Subrata Roy's key man using bogus account to raise money?

Jailed Sahara conglomerate head Subrata Roy is seeking to refinance the group's overseas hotels including New York's Plaza to raise the Rs10,000 crore ($1.6 billion) he needs to get bail.

But the problem, according to a Reuters report, is that it is unclear if the man who's orchestrating the deal, a 34-year-old former broker named Saransh Sharma, has the money to pull it off.

Sahara's head of corporate finance, Sandeep Wadhwa, said Sahara's lawyers had verified with Bank of America that Sharma has deposited just over $1 billion in an account at the bank that is "earmarked for the said transaction."

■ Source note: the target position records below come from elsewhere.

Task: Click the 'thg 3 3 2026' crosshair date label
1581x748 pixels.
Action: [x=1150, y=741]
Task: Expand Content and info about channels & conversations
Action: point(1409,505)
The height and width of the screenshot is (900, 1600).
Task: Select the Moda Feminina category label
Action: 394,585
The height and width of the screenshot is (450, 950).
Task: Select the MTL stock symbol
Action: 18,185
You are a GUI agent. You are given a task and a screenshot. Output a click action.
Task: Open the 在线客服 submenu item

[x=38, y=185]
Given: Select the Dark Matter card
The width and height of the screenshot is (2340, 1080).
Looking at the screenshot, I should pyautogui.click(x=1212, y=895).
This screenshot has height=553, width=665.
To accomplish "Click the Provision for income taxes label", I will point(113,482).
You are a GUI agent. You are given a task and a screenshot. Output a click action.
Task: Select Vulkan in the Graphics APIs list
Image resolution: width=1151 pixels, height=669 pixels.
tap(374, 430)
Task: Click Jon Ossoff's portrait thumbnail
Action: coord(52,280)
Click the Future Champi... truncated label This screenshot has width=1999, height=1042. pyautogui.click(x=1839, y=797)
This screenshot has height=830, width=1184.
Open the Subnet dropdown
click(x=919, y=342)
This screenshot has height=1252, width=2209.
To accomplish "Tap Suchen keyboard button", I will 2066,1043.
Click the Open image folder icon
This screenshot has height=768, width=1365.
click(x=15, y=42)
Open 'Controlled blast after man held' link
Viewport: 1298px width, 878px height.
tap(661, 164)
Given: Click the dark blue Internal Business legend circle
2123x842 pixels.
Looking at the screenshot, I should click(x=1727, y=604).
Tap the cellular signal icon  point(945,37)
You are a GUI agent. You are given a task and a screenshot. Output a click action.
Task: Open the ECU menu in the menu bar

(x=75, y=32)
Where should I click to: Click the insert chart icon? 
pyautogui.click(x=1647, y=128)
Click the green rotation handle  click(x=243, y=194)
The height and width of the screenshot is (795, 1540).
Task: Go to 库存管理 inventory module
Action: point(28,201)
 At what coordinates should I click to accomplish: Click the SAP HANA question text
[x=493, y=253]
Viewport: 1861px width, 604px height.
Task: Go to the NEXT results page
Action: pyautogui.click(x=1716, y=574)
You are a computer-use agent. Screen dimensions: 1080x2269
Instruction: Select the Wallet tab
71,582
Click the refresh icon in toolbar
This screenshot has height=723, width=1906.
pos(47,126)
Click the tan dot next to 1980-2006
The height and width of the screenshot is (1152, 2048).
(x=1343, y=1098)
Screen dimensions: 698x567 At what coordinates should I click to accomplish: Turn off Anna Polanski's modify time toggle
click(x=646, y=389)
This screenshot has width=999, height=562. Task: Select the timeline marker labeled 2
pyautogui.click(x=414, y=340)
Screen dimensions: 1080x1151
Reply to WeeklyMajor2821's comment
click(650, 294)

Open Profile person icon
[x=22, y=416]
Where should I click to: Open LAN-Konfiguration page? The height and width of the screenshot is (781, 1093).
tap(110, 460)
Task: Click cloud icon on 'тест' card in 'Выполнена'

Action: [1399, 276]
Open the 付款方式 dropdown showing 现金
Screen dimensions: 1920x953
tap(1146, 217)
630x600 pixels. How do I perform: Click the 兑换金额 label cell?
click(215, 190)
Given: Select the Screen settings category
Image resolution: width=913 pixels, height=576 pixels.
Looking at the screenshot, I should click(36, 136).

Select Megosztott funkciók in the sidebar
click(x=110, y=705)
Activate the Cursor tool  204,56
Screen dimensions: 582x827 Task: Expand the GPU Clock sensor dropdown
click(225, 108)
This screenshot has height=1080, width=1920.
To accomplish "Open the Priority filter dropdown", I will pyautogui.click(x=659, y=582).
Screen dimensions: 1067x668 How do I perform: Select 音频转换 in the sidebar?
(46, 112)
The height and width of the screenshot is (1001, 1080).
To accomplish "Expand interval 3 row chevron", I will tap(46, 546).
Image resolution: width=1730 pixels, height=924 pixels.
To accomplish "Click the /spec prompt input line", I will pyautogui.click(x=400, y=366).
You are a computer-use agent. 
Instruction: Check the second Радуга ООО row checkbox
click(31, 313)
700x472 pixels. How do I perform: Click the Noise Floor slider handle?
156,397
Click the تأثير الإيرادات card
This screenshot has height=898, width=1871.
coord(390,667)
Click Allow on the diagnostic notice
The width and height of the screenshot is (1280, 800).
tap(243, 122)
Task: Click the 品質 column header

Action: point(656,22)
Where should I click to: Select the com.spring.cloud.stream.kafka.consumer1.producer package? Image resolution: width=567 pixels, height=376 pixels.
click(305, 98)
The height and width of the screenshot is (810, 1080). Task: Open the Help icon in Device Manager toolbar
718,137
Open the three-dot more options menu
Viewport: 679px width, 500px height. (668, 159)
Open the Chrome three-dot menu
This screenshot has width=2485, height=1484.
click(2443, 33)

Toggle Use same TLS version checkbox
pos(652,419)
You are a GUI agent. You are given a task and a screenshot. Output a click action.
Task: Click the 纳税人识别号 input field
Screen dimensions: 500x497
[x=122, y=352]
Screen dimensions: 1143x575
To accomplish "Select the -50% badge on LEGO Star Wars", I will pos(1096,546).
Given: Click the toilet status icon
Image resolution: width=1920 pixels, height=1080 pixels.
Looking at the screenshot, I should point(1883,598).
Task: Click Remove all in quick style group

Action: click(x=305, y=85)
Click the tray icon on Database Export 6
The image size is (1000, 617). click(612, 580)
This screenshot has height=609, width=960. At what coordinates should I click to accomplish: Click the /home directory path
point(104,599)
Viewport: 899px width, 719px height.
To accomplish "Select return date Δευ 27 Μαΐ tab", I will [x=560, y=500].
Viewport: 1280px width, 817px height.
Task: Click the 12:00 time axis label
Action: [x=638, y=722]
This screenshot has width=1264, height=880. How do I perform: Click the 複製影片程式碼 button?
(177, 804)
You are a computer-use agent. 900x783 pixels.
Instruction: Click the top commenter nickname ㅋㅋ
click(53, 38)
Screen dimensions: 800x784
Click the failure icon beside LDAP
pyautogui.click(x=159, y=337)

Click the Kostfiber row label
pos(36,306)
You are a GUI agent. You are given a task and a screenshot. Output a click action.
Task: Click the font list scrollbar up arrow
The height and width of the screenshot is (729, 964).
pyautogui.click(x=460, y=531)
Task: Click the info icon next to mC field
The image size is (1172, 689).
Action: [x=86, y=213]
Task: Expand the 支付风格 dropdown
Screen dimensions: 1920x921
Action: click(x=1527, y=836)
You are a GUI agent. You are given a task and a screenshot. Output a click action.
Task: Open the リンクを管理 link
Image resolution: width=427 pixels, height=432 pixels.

That account, however, doesn't appear to exist. A manager at the bank told Reuters that he didn't write a crucial document attributed to him - an email, sent in his name to Sahara, which purported to verify the account's existence. After Reuters asked the bank to look into the account, spokeswoman Jumana Bauwens issued a statement saying, "Bank of America isn't involved in the transaction."

What's more, Sharma, who lives in San Jose, California, has admitted to stealing a database from a former employer. There are also two pending lawsuits against him alleging he forged a letter and produced fake documents to obtain a loan.

Bank of America's assertion that it has nothing to do with the deal, as well as details about Sharma's past, could throw a wrench into Sahara's efforts to free Roy in a case that has made headlines in India for almost a year.

Roy is being held at New Delhi's Tihar jail, the largest in India, on contempt charges for failing to comply with a court order to repay investors in a bond scheme later ruled to be illegal.

The bail amount, the largest ever in India, reflects the cost of the illegal scheme, estimated by Indian regulators to be as much as $7 billion.

A lawyer working for Sahara, speaking on the condition of anonymity, said the company's lawyers had not separately checked with Bank of America to see whether Sharma had a billion-dollar account with the bank. Instead, the lawyer said, Sahara relied on a letter from the bank saying the funds were there. Sahara declined to comment on the lawyer's assertion.

Sharma told Reuters he is backed by a group of US and UK investors for the refinancing and that the funds in the account have come from them. Both he and Sahara declined to identify the investors (See:Mirach Capital eyes Sahara hotels in $2 bn bailout for Subrata Roy).

Sharma, who spoke with Reuters on 23 January and sent a subsequent email on 26 January, said in an emailed statement on Wednesday that Mirach had faced "a number of challenges in closing this transaction" and that he wouldn't disclose "sensitive details" about the deal until it closes. 

Under the proposed deal, which Sharma said he reached with Sahara in December, Sharma's investor group would help pay off about $880 million of a Bank of China loan for the hotels. Besides the Plaza, which Sahara bought for about $570 million in 2012, the properties also include the Dream Hotel in downtown New York and the Grosvenor House in London.

Sharma and the investor group also agreed to lend $650 million to Sahara and make a $450 million investment in the conglomerate's properties in India. Sahara and Sharma have said they expect to finalize the deal by 20 February. 

It is unclear how paying off the Bank of China loan, or obtaining the loan and investment, would help Sahara pay Roy's bail and refund money to the bond investors.

Sahara told the Supreme Court last month that it is in talks with Mirach Capital, the company Sharma set up to do the deal with Sahara. Sahara has shown the court a 5 January letter from Bank of America, saying it is holding $1.05 billion in funds in an account on behalf of Mirach Capital for Sahara, according to a court filing. Sahara and Sharma declined to show Reuters a copy of the letter.

But Reuters says it has seen an email, dated 17 December, sent in the name of Nuno Marques, a Bank of America banking center manager in Wellington, Florida, to Sahara finance executive Wadhwa. In the email, the writer attests that Mirach "has sufficient liquidity with Bank of America to undertake the said transactions" with Sahara. The email does not specify the amount of funds Mirach has, but says the money would be put into escrow after anti-money laundering-related checks.